FIG. 4 shows another embodiment of the present invention. FIG. 4 shows a container 30 constructed in the shape of a box. A removable lid 32 is provided in order to allow the container 30 to be opened to place documents or other objects inside the container 30. The lid 32 may be placed on top of the box, and closed securely if desired. The various walls 34 of the container are constructed like the panels of the fire folder illustrated in FIG. 3. However, with respect to the container 30, the materials used to form the respective layers 22-26 are thicker or more rigid in order to provide structural support. Thus, the intermediate layer 26 may include a thicker reinforcing material of fiberglass or a plastic screen or mesh in order to provide structural support. Alternatively, the interior layer may be a reinforced layer of cardboard or other material in order to provide structural rigidity.
 As yet another embodiment, a standard cardboard box may be provided. The cardboard box may then be covered with sheets having a construction like that shown in FIG. 3. The sheets may be adhered to the exterior of the cardboard box, thus providing a fire-resistant outer covering to the box.
 In yet another embodiment, a heat and water resistant plastic bag may be provided to further protect the contents within the fire-resistant container. Such a bag may be placed inside of the fire-resistant container to hold the documents or other objects to be protected. For example, a standard oven cooking bag may be used. Examples of such bags are Reynolds® OVEN BAGS sold by Reynolds Metals Company of Richmond, Va.
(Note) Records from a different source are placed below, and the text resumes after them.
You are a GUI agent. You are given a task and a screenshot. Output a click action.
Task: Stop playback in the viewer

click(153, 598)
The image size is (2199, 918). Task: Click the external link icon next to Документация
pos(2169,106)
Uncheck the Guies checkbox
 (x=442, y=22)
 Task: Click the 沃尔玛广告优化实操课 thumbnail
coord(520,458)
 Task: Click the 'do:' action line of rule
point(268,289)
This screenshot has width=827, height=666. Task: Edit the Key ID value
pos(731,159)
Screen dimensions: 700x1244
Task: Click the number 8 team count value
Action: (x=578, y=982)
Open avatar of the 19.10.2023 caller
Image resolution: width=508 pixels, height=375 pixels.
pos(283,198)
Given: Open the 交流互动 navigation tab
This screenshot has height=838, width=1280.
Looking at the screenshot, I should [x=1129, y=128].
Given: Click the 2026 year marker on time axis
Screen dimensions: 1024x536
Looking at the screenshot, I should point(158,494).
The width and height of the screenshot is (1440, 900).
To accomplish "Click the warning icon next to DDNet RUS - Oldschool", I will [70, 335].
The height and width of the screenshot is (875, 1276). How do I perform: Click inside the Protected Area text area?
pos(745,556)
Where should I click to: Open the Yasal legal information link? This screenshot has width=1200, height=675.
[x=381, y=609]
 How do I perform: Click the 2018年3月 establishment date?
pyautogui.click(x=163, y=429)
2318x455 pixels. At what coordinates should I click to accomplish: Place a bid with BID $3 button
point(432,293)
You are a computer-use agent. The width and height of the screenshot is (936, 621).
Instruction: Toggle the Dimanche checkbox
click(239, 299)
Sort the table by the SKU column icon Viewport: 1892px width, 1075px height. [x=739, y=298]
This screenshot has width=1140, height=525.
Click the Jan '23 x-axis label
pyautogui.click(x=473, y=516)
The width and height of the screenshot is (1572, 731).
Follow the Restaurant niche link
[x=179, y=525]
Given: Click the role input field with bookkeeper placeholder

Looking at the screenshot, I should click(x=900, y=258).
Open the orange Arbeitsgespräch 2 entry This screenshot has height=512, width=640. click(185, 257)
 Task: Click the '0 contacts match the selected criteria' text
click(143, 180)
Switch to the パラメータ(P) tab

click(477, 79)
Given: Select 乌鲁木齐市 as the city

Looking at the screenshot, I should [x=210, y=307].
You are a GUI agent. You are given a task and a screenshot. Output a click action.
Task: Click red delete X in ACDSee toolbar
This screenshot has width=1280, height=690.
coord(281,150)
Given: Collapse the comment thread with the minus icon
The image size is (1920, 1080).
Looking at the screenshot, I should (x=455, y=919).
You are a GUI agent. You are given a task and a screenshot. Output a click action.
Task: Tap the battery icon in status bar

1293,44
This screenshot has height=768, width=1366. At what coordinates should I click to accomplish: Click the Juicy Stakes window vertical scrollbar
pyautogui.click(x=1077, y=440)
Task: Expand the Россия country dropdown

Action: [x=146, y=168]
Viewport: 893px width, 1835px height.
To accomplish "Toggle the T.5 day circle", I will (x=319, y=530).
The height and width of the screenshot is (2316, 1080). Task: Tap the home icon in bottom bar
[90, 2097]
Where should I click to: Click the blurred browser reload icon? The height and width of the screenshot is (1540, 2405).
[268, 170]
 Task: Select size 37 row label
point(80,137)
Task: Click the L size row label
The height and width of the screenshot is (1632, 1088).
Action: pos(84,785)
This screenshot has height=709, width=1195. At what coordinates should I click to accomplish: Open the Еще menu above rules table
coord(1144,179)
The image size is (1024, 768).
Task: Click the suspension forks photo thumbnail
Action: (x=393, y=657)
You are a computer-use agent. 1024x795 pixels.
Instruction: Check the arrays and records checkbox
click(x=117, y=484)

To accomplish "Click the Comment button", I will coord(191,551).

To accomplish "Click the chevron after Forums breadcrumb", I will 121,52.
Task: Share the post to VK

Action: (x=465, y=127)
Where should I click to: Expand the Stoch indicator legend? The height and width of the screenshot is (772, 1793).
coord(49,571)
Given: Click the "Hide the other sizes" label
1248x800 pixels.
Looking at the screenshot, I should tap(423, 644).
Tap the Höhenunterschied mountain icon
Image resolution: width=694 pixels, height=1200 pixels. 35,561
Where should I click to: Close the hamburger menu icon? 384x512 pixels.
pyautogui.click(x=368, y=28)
The use of such a heat and water resistant plastic bag inside of the fire-resistant container protects the documents and other objects from being water damaged. Such water damage may occur when efforts are undertaken to suppress a fire.
 A fire-resistant container of the present invention was prepared as follows. An intermediate layer was formed by pouring a liquid intumescent material FX-100 from Flame Seal Products of Houston, Tex., over a polyester mesh and allowing the intumescent material to dry. The intumescent material was in the form of a layer about 10 mils thick. A sheet of aluminum foil was adhered to either side of the intumescent material. Two such fire-resistant sheets were adhered along the outer margin to create a container.
 A paper document was placed inside of the so-formed container. The container was heated to a temperature of about 500° F. for a period of 20 minutes. The intumescent material expanded to a thickness of about 1 inch. The container was allowed to cool and opened. The paper document placed inside of the container was slightly browned, but still legible.
 In contrast, a paper document placed within two sheets of aluminum foil and heated to a temperature of about 500° F. for 20 minutes was reduced to an unreadable black ash.
 The terms and expressions which have been employed in the foregoing specification are used therein as terms of description and not of limitation, and there is no intention, in the use of such terms and expressions, of excluding equivalents of the features shown and described or portions thereof, it being recognized that the scope of the invention is defined and limited only by the claims which follow.